Pressurised steam and decaying pipes met Wanda's powers with an explosion that, for something without actual fire, was quite impressive.

Chunks of metal and asphalt hurtled toward the Horseman at terminal velocity, yet somehow his body contrived to be in the path of none of them. The steam was more problematic. Mutant auras were easy to detect in a crowd, yes, but he still needed eyes on their physical bodies.

Death felt a disproportionate stab of outrage at the city that seemed bent on thwarting him and the people who sought to delay him. It needed an outlet.

The power he'd taken from Centino lacked the ability to view lines of probability he'd been able to perceive with similar mutations, but the theory stood: it had to be tempered with balance. Pull too hard in one direction and the results became erratic. Keep pushing, and it could even result in a backlash. It was one of the reasons having two probability-wielders on the same field often required careful coordination.

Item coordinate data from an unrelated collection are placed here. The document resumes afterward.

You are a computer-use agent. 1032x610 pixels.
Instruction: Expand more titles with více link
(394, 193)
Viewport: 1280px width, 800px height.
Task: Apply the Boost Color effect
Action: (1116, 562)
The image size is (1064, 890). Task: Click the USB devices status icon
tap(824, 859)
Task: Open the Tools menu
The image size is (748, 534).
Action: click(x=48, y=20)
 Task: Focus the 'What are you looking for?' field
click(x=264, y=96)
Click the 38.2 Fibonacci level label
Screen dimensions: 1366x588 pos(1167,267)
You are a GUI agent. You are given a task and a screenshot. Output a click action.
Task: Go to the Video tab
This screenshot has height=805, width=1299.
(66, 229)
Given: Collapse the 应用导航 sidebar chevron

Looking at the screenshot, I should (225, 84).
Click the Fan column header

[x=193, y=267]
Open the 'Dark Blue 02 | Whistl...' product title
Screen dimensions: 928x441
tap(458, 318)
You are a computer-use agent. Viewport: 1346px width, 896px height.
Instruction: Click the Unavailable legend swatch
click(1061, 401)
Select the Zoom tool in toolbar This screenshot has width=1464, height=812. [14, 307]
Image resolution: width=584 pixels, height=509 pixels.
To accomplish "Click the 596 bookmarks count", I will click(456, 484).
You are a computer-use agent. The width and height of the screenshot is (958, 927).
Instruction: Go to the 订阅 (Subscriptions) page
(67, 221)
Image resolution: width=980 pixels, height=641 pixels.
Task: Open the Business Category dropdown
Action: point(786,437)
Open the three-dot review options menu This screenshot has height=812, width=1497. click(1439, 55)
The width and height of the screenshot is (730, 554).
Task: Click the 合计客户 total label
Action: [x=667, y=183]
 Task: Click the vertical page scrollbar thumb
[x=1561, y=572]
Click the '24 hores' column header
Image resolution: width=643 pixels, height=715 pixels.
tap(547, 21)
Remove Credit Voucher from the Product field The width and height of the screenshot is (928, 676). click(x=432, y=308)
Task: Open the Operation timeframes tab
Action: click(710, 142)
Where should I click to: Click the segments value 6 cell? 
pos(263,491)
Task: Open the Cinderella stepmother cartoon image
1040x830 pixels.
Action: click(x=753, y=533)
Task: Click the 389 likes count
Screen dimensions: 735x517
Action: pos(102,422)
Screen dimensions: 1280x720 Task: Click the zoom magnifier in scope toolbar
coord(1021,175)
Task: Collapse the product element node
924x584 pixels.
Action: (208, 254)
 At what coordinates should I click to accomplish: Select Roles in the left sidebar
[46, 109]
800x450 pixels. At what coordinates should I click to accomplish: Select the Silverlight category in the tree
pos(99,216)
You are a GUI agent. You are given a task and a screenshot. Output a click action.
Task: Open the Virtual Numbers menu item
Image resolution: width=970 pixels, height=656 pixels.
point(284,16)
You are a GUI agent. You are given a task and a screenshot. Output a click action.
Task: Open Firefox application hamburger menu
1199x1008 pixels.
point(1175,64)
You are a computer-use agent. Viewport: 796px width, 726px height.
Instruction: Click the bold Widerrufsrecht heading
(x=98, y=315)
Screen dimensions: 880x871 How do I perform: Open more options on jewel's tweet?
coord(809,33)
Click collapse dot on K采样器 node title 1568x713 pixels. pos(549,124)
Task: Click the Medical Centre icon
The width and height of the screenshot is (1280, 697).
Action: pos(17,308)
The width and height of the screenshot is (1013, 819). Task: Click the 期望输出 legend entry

Wanda's attack had created quite a bit of debris. It was the work of a moment to scoop up a piece of loose pavement. Then, without bothering to aim, Death hurled the chunk of concrete into the cloud of steam like a cannon.

Let it be a lucky shot.

For one moment - less than a second, less than heartbeat - Wanda's world was awash in grey. The vibrant hues of reds that colored her world every time she used her power was snuffed out as her own strings, for that one moment, went utterly slack. Her eyes widened.

Something snapped and fizzled within her, her vision once again blood red. There was no time. Almost every possibility led to those grey, dull strings. Almost.

Because where Death had dug up the pavement, he'd left deep crevices in the already broken stone and concrete. Twin bolts of entropic energy slammed into the projectile as true as Wanda could even as she was trying to move quickly backwards. It shattered in half, one part ending up in a taxi windshield while the other one nearly took out Wanda's legs. Pelted and cut with debris, Wanda was bleeding but very much alive.

And pissed.

The Horseman hefted another piece of concrete, jogging it in one hand like a baseball.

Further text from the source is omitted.